• To do
Rename "Storage" to "Archive" in the part of the records that opens with the line containing "Where should I click to: Open the Storage" and closes with the line containing "The width and height of the screenshot is (526, 344).". Reproduce only that part, with everything else unchanged.

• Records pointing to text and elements
════════

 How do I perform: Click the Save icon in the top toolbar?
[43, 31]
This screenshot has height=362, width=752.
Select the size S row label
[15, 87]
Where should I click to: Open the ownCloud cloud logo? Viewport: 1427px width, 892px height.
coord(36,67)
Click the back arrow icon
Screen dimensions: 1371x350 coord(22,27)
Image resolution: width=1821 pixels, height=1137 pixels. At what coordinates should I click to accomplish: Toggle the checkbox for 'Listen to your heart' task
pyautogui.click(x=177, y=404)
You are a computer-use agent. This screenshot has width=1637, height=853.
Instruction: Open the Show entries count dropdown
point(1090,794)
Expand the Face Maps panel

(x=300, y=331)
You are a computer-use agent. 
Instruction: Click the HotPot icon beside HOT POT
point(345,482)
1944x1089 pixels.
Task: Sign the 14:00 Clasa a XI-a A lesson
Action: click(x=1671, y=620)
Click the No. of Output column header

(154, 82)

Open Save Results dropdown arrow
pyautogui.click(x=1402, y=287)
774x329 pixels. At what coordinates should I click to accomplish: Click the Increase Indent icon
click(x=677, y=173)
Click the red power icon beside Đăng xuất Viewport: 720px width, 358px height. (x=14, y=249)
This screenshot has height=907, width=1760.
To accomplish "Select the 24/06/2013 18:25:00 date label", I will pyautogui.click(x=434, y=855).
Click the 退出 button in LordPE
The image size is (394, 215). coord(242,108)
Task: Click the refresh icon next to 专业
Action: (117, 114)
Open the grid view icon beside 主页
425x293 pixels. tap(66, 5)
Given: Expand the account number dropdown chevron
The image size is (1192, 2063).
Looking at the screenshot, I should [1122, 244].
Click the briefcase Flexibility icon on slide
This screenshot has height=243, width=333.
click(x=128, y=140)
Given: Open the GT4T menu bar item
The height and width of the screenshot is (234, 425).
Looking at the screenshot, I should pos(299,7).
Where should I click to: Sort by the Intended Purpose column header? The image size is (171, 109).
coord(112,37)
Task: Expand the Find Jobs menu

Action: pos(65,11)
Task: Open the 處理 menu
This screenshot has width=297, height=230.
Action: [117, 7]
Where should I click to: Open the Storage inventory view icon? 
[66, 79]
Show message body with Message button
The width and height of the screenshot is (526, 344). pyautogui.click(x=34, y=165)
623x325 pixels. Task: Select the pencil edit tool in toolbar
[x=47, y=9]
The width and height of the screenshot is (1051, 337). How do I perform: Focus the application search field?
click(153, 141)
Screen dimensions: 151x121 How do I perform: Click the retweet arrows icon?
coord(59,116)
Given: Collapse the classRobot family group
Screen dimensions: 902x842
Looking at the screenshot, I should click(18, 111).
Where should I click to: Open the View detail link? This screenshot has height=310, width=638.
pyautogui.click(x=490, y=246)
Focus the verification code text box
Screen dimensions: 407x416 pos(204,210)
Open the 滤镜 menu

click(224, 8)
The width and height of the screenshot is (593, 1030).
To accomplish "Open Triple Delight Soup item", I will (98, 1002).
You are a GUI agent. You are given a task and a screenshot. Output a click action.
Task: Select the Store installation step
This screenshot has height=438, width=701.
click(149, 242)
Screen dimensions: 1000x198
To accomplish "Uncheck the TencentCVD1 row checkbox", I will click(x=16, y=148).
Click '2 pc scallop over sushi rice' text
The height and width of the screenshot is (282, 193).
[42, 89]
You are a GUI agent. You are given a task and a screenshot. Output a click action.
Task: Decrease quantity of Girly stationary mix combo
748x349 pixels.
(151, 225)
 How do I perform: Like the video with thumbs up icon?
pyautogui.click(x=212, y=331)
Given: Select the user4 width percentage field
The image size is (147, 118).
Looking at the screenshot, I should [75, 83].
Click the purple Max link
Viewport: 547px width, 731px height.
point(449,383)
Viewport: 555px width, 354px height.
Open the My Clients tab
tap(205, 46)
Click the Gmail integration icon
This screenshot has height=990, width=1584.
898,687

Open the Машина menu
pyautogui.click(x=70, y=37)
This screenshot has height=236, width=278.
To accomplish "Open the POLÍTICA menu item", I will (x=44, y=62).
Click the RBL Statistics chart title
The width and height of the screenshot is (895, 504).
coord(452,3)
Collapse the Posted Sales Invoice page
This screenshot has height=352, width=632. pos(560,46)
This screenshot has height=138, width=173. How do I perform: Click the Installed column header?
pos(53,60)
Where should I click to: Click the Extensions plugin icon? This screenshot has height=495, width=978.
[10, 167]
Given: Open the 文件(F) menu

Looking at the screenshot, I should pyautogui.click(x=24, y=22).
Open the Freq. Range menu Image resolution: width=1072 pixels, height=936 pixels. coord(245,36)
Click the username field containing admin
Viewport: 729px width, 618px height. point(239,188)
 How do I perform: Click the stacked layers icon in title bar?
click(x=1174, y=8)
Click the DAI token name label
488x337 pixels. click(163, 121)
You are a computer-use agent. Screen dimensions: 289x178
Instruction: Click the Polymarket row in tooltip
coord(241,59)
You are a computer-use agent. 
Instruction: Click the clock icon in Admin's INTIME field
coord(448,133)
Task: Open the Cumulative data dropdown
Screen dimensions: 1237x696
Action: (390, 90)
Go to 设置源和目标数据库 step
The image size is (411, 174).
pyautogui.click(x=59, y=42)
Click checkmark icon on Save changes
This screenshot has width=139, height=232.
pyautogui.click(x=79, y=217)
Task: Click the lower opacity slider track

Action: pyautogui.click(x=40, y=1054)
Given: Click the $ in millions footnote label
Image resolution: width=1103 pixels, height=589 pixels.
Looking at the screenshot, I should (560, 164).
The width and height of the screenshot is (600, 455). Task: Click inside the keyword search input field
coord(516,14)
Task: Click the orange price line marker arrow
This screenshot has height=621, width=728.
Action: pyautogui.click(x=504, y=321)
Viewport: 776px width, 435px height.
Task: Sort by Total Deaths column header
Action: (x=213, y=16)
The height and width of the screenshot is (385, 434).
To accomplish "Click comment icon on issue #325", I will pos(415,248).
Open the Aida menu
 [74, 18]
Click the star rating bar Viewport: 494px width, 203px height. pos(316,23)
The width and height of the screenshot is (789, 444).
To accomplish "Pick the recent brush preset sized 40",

════════

• Result for this task
Where should I click to: Open the Archive inventory view icon? 
[66, 79]
Show message body with Message button
The width and height of the screenshot is (526, 344). pyautogui.click(x=34, y=165)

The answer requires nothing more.